BLM Defers Fracking in Greater Chaco!
The Bureau of Land Management recently announced its decision to defer the spring oil and gas lease sale of 4,435.37 acres in the Greater Chaco. Twelve of the parcels are within the Rio Chama Watershed boundary and are considered part of Greater Chaco. This deferral reflects the unprecedented wave of opposition from Indigenous individuals and groups, local advocates, land owners, and businesses as well as our own local and fierce opposition via Rio Arriba Concerned Citizens which provided close to 100 of the 459 official administrative protests. This is indeed by far the largest number EVER for an oil and gas lease sale in New Mexico.

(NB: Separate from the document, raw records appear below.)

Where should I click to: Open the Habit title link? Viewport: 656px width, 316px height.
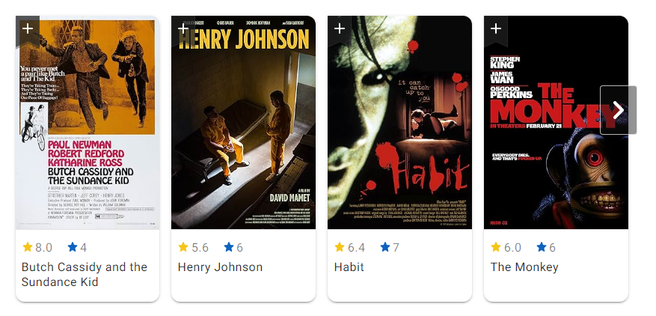point(349,267)
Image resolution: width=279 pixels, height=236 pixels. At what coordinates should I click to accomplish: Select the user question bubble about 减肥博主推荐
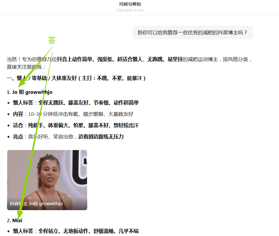tap(192, 32)
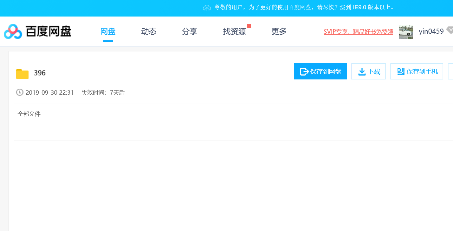This screenshot has height=231, width=453.
Task: Click the Baidu Netdisk logo icon
Action: point(13,31)
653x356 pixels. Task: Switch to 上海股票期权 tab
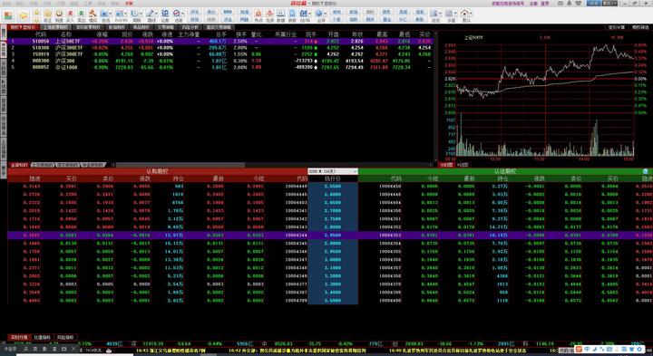[x=55, y=27]
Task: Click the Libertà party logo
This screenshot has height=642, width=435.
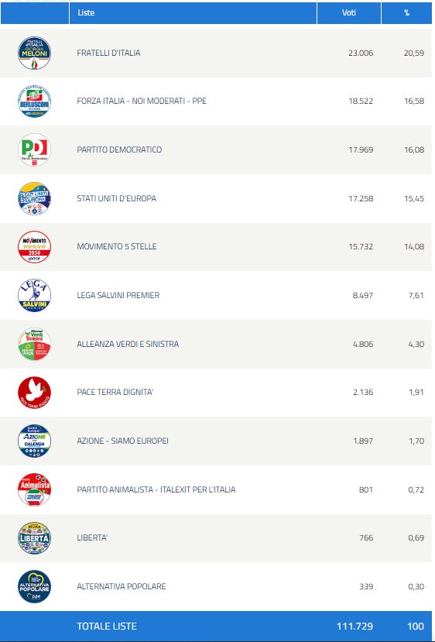Action: click(x=34, y=538)
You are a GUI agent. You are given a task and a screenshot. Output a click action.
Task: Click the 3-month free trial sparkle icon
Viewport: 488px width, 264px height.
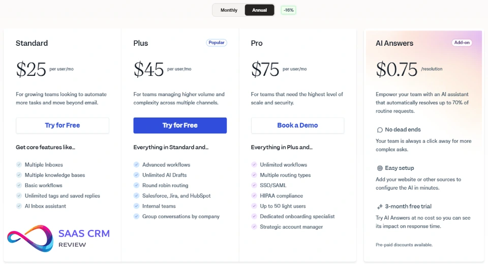tap(380, 207)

Peggy Baker, RACC Board Member, made an official comment saying that “we applaud the BLM for finally acknowledging that more studies will be required before drilling where underground and surface water impacts are not well known and cannot be generalized across the Continental Divide.”
Efforts were bolstered by Senators Udall and Heinrich who have vocally opposed reckless oil and gas leasing in Greater Chaco.
Kyle Tisdale of the Western Environmental Law Center stated: “I encourage Sec. Zinke to take a hard look at the legal liabilities inherent in using an obsolete management plan to approve unstudied fracking in a sacred landscape. With 90% of the landscape already leased, is it worth the risk to leap before we look in this sacred landscape, still home to so many?”
Sec Zinke recently issued a memo instructing the BLM to do away with several opportunities for public involvement in future oil and gas leasing. However, the BLM is required to manage our public lands for multiple use and this new direction effectively undermines the voices of other land users.
It remains unclear how long it will take the BLM to conduct further consultation and cultural studies before they make their final decision around the Greater Chaco parcels. So stay tuned folks! We have won the immediate battle but there may well be more opportunities in the not too distant future to stand up for the Rio Chama Watershed regarding this and other oil and gas lease sales.
Thank you! to all of you who stepped up and wrote so many heartfelt and extremely articulate and science-based protest letters about the dangers of fracking in our watershed. We made a difference!